Brano proposto:
▶

Nel primo messaggio sono state omesse, per esigenze di spazio, alcune frasi non essenziali alla comprensione del pensiero del suo estensore. Sono state inoltre apportate alcune opportune correzioni formali.

 

 

A proposito del rapimento

 

“(…) Nelle chiese si insegna che il rapimento della Chiesa avverrà prima del ritorno in gloria di Gesù. Studiando le Scritture, però, mi sono reso conto che questa dottrina è falsa ed errata e, se me lo permettete, ve lo vorrei dimostrare partendo proprio dalle dichiarazioni del fratello Diprose.

 

Paolo pregò Dio che i credenti fossero saldi e irreprensibili nella santità davanti al Padre fino al ritorno del Signore con i suoi santi (1Te 3:13).

Paolo fissa quindi una specie di «limite»: il ritorno di Gesù Cristo.

Ora – mi e vi chiedo – come possono i credenti essere irreprensibili in santità fino al ritorno di Gesù con i santi (che secondo Diprose sono i credenti) se essi vengono portati via prima dalla terra? Paolo sarebbe caduto in una contraddizione! Quindi in 1Te 3:13 la parola «santi» (così come in Za 14:5) deve avere un altro significato. Se l’apostolo dei gentili credeva nel «rapimento segreto» allora avrebbe fissato un altro limite: il «rapimento segreto», non la parusìa.

 

Come venirne a capo? Grazie a Dio il Signore Gesù prima di morire ci descrisse il suo ritorno in Matteo 24 e 25: (…)

 

• «E allora apparirà nel cielo il segno del Figlio dell’uomo; e allora tutte le nazioni della terra faranno cordoglio e vedranno il Figlio dell’uomo venire sulle nuvole del cielo con potenza e grande gloria. Ed egli manderà i suoi angeli con un potente suono di tromba; ed essi raccoglieranno i suoi eletti dai quatto venti, da un’estremità dei cieli all’altra» (Mt. 24:30-31).

 

• «Ora, quando il Figlio dell’uomo verrà nella sua gloria con tutti i santi angeli, allora siederà sul trono della sua gloria. E tutte le genti saranno radunate davanti a lui; ed egli separerà gli uni dagli altri, come il pastore separa le pecore dai capri» (Mt 25:31-32).

◀

Esercizi proposti:
1. Riscrivi il brano sul rapimento da "A proposito del" fino a "di Gesù Cristo." compreso, sostituendo "santità" con "purezza".
2. Elenca tutti i passi biblici che il brano sul rapimento cita con l'indicazione sia del capitolo sia del versetto.
3. Prosegui il brano sul rapimento dopo l'ultima frase riportata.

Dati forniti:
▶

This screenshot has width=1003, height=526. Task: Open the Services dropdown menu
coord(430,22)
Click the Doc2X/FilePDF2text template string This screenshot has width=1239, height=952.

◀

Esercizi svolti:
1.
A proposito del rapimento

 

“(…) Nelle chiese si insegna che il rapimento della Chiesa avverrà prima del ritorno in gloria di Gesù. Studiando le Scritture, però, mi sono reso conto che questa dottrina è falsa ed errata e, se me lo permettete, ve lo vorrei dimostrare partendo proprio dalle dichiarazioni del fratello Diprose.

 

Paolo pregò Dio che i credenti fossero saldi e irreprensibili nella purezza davanti al Padre fino al ritorno del Signore con i suoi santi (1Te 3:13).

Paolo fissa quindi una specie di «limite»: il ritorno di Gesù Cristo.

2. 1Te 3:13; Za 14:5; Mt. 24:30-31; Mt 25:31-32

3.
 

Come leggiamo da queste due Scritture Gesù dice che ritornerà con i suoi ANGELI, non con i credenti!

In Matteo 24:31 leggiamo che gli eletti verranno raccolti dagli angeli per essere portati da Gesù. Già da queste due Scritture tutto il «rapimento segreto» cade miseramente!

Gesù verrà con gli angeli per rapire i credenti. Per salvare il «rapimento segreto» si dice che gli eletti di Matteo 24:31 sono gli Ebrei fedeli, ma ciò è biblicamente errato: da un’analisi del termine »eletto/i» nel Nuovo Testamento si scoprirà che questo termine è dato ai credenti, indistintamente dal loro gruppo etnico.

Altri dicono che il Signore ritornerà con i credenti e con gli angeli, ma Gesù dice in queste Scritture che ritornerà SOLO con gli angeli per raccogliere i credenti.

 

Anche in Apocalisse (19:14) si dice similmente:

«E gli eserciti che sono nel cielo lo seguivano [a Gesù] su cavalli bianchi, vestiti di lino finissimo, bianco e puro».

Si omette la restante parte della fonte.